Screenshot grounding data
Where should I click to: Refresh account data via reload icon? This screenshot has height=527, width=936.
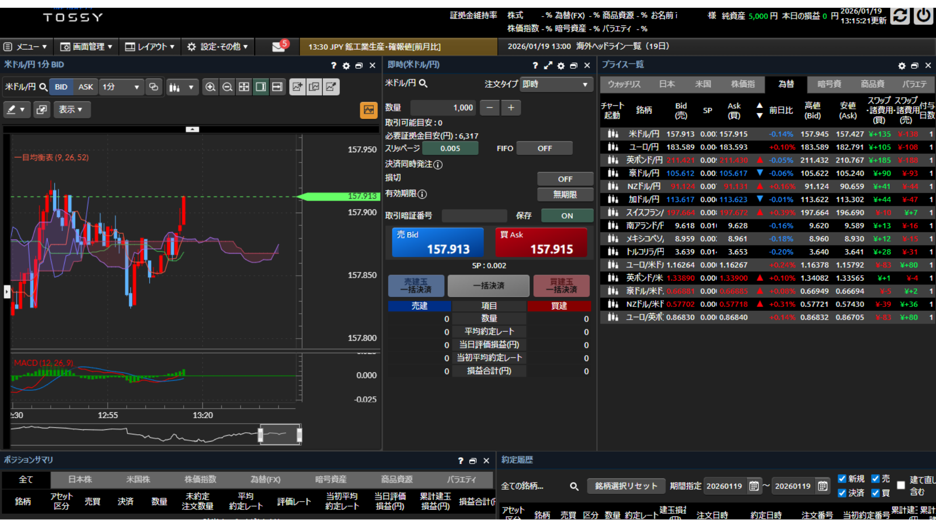pos(900,16)
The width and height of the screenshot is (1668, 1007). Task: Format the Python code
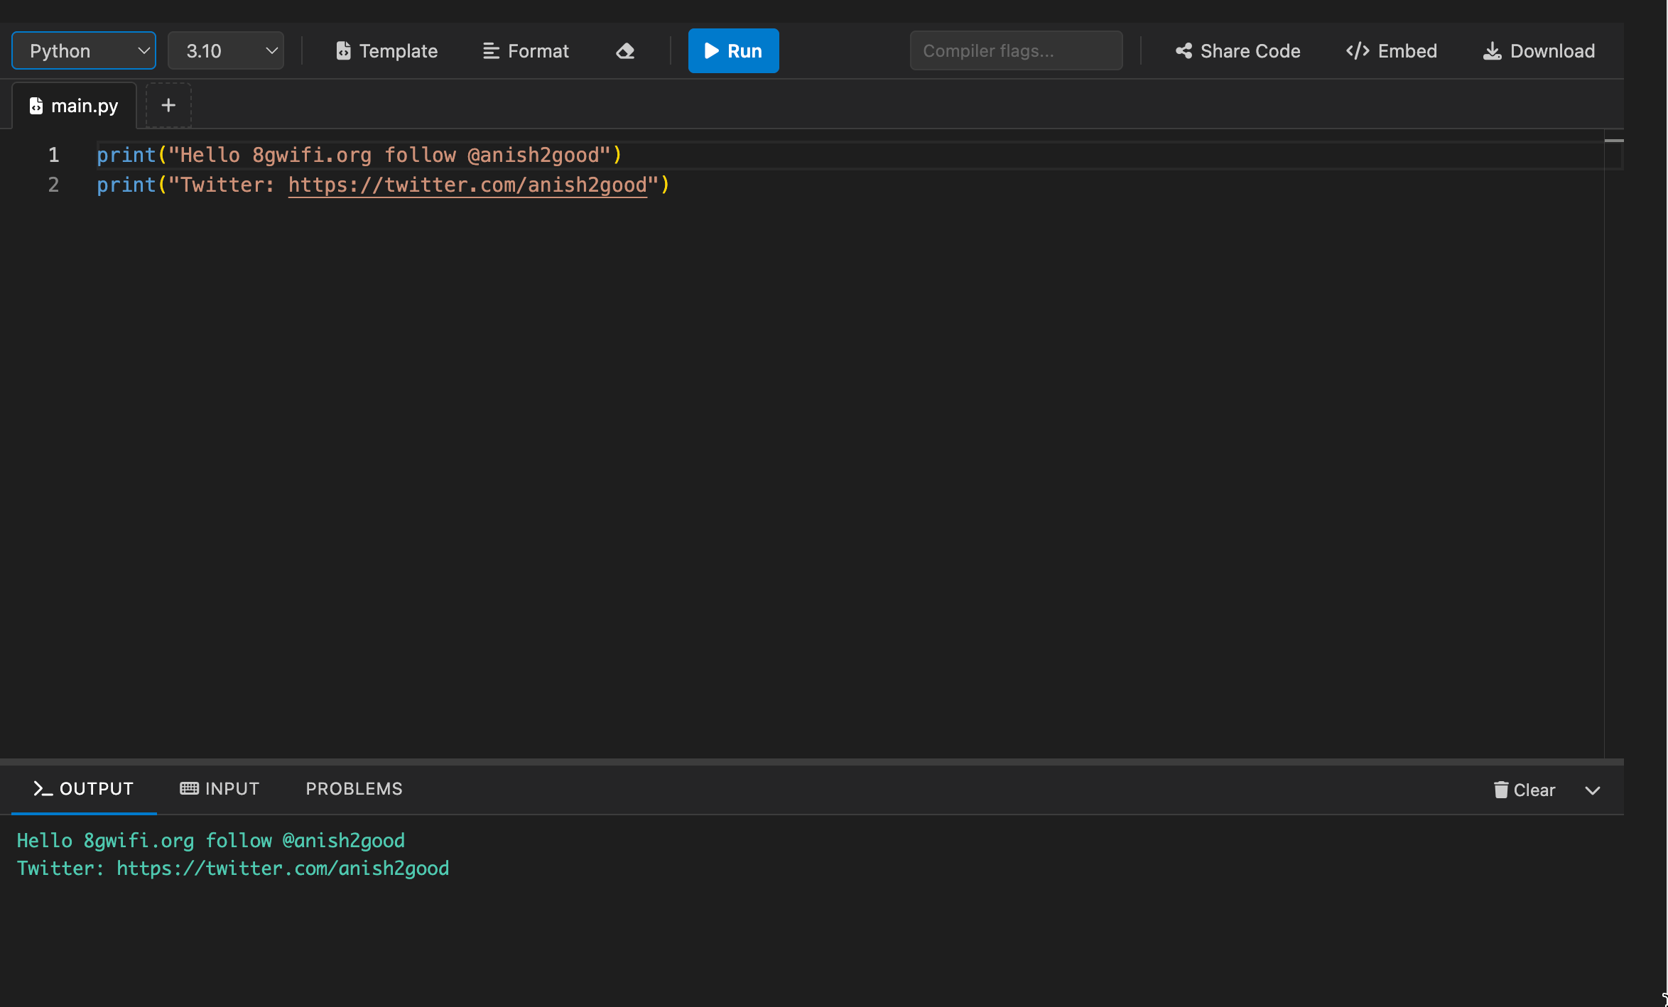coord(525,50)
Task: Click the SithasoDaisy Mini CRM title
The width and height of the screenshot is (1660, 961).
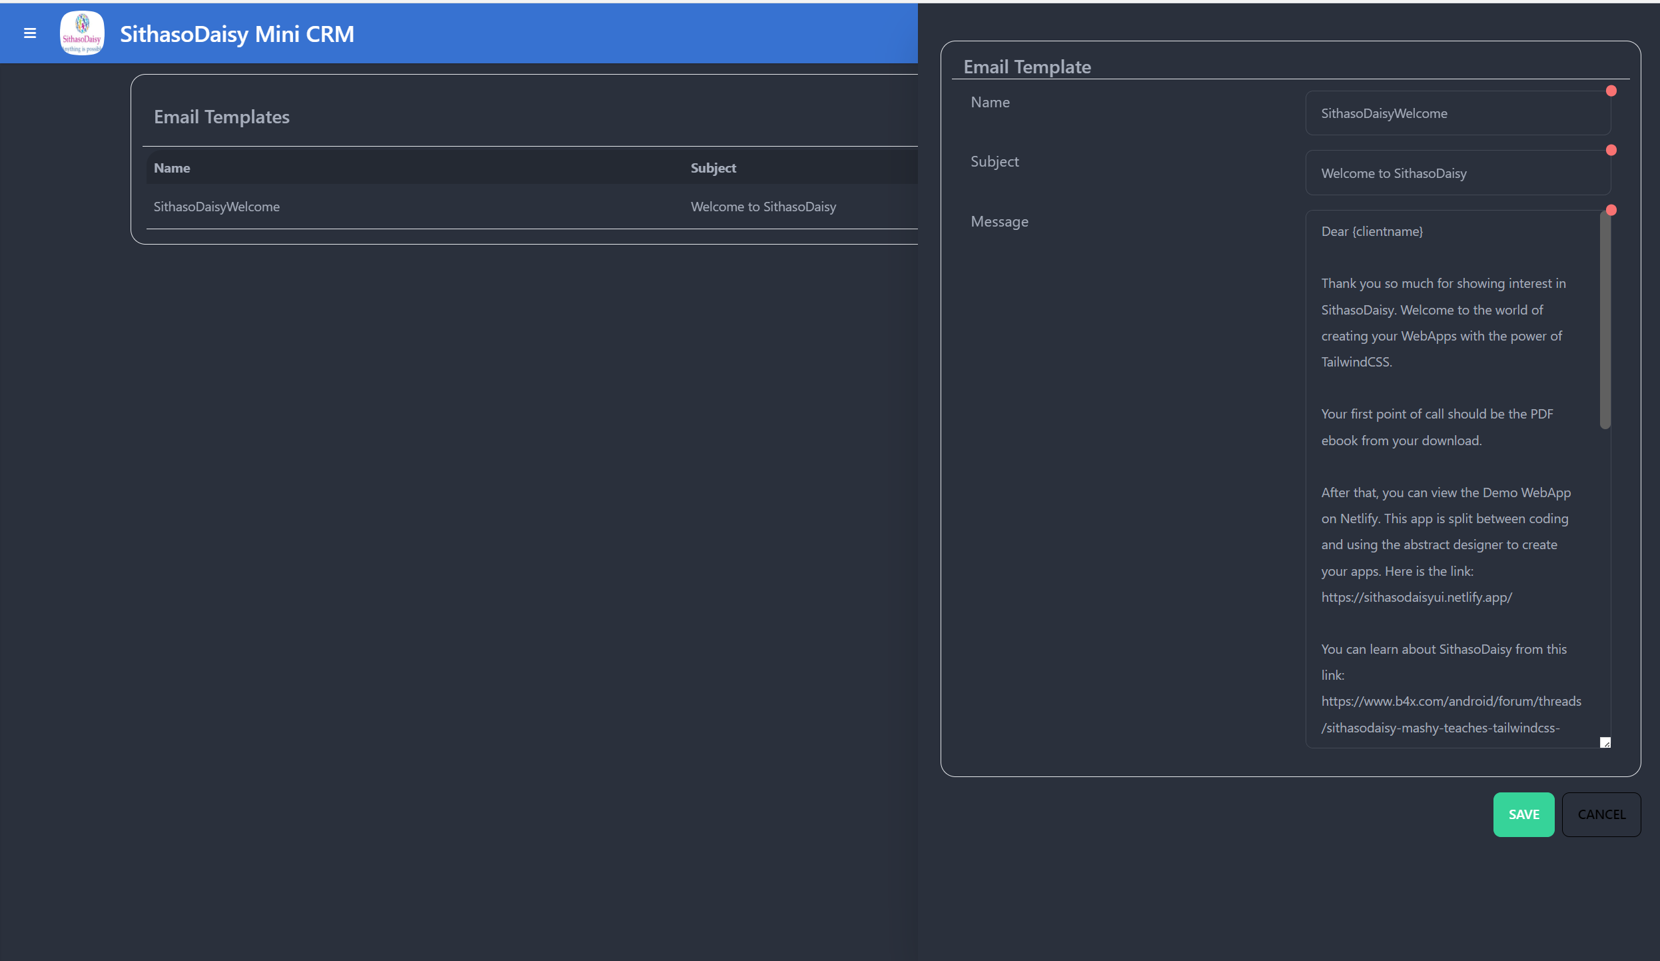Action: (x=236, y=34)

**TASK GOAL**
Leaving the pictures out, give back each line above exactly.

**ANSWER TO THIS TASK**
Where should I click to: Refresh account data via reload icon? This screenshot has height=527, width=936.
pos(900,16)
The width and height of the screenshot is (1668, 1007). Task: Format the Python code
coord(525,50)
Task: Click the SithasoDaisy Mini CRM title
The width and height of the screenshot is (1660, 961).
Action: (x=236, y=34)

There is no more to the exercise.